Ai se eu pego ele! Mas, pedofilia é crime e eu não quero vê-lo atrás das grades por minha causa... Recomponha-se garota! Ando muito... Convenhamos! Voltando ao assunto do carro... Eu estava frita. Primeiro, um atropelamento. Segundo, ameaça por telefone. O que estaria por vir? A campainha toca. Corro até a porta, paro, respiro fundo e abro.
— Sua pizza, senhorita!
— Ah! Muito obrigada! – entrego uma nota de cinquenta para deixá-lo feliz. – Pode ficar com o troco!
Mais um susto desse eu infarto... Subi com minha pizza e assisti um dos meus filmes favoritos pela trilionésima vez. Não sei por que, mas ele é muito inspirador. Só podiam ser americanos mesmo! Roubo de carros não tinha nada a ver com assassinato, mas as manhas que só um bom observador enxergava eram impressionantes. Organizei minha bagunça, olhei a hora, já passavam das 23h, e fui dormir. Amanhã tinha aula e eu não queria faltar mais uma vez...
Eu detestava quando o meu celular me assustava pela manhã. Se existe despertador mais escandaloso que o meu, por favor, me apresente! Levantei-me, morrendo de preguiça, e fui tomar banho.
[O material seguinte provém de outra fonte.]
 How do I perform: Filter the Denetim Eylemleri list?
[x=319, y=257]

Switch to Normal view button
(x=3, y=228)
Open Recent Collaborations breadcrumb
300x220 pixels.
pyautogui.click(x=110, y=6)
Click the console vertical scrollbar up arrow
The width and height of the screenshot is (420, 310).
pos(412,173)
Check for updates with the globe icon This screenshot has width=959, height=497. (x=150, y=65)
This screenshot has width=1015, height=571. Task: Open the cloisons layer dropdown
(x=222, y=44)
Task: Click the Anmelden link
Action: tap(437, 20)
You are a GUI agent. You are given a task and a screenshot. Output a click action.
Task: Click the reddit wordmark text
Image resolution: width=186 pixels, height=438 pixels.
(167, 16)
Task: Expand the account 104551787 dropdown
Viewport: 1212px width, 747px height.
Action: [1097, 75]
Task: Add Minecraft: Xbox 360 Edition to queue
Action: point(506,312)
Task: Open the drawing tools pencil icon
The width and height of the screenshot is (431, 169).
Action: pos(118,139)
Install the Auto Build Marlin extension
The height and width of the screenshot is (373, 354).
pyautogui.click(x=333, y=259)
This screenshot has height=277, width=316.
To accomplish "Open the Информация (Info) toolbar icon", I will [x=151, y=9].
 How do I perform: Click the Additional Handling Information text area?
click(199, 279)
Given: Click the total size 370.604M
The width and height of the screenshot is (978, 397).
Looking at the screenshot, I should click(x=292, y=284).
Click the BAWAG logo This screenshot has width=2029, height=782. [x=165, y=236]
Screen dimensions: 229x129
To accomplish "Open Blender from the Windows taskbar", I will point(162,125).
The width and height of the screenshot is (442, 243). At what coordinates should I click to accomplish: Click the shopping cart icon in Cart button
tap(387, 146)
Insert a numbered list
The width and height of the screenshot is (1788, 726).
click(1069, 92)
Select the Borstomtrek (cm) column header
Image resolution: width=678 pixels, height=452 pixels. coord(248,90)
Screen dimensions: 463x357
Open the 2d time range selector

Desci quase me jogando escada abaixo para ser mais rápido, e flagrei Miriam se insinuando para o Lorenzo. Deu-me vontade de voar no pescoço dela, mas me contive e fui até Anita, que por sinal já havia preparado meu café da manhã. Peguei meu prato, me dirigi até a mesa onde eles estavam, me sentei bruscamente e comecei a comer, silenciosamente.
— O que foi meu bem? Aconteceu alguma coisa? – Miriam me perguntou com uma voz bajuladora que me irritava.
— Não, nada não. - por dentro minha resposta era “Tirando o fato de você ter nascido, acho que nada!” – Vamos sair que horas, Enzo?
— As sete, como sempre, por quê?
Balancei a cabeça e continuei a comer. Finalizei e subi correndo, Enzo foi atrás. Entrei em meu quarto, tranquei a porta e fui organizar meu material.
— Kris, abra a porta, agora!
Eu queria ignorar, fingir que ele não estava ali, mas não dava. Terminei de me arrumar e abri a porta antes que ele a derrubasse. Ele entrou, fechou-a, me puxou pelo braço, me encostou na parede, olhou em meus olhos e disse:
— O que está acontecendo? Você e a Miriam se davam muito bem! Foi só ela começar a demonstrar seu carinho por mim que você se revoltou. EU TE AMO!– ele para e dá um longo suspiro. — VOCÊ É A MINHA VIDA E EU NÃO TENHO OLHOS PARA MAIS NINGUÉM! ISSO É TÃO DIFÍCIL DE ENTENDER?
Fiquei sem reação. O que é que ele tinha? Pelo menos agora eu já sei que ele me ama. Não que eu não soubesse, mas agora ele havia provado. Ele se afastou bruscamente e ficou de costas para mim respirando fundo. Eu não sabia o que fazer e simplesmente fiquei parada, esperando alguém quebrar o silêncio. Eu nunca havia ficado sem uma resposta, nunca deixei de rebater ninguém e agora eu estava muda. Pensei por um instante, fui até ele e agi. Agarrei-o com toda a vontade que estava reprimida e beijei-o como se eu fosse morrer naquele instante. Em resposta, ele me olhou nos olhos, sussurrou um “Eu te amo” magnífico e voltou a me beijar fervorosamente. Nosso motorista o chama pelo rádio, quebrando o clima, e Enzo sai sem dizer mais nada. Pego minhas coisas e vou atrás, como um cãozinho fiel ao seu dono.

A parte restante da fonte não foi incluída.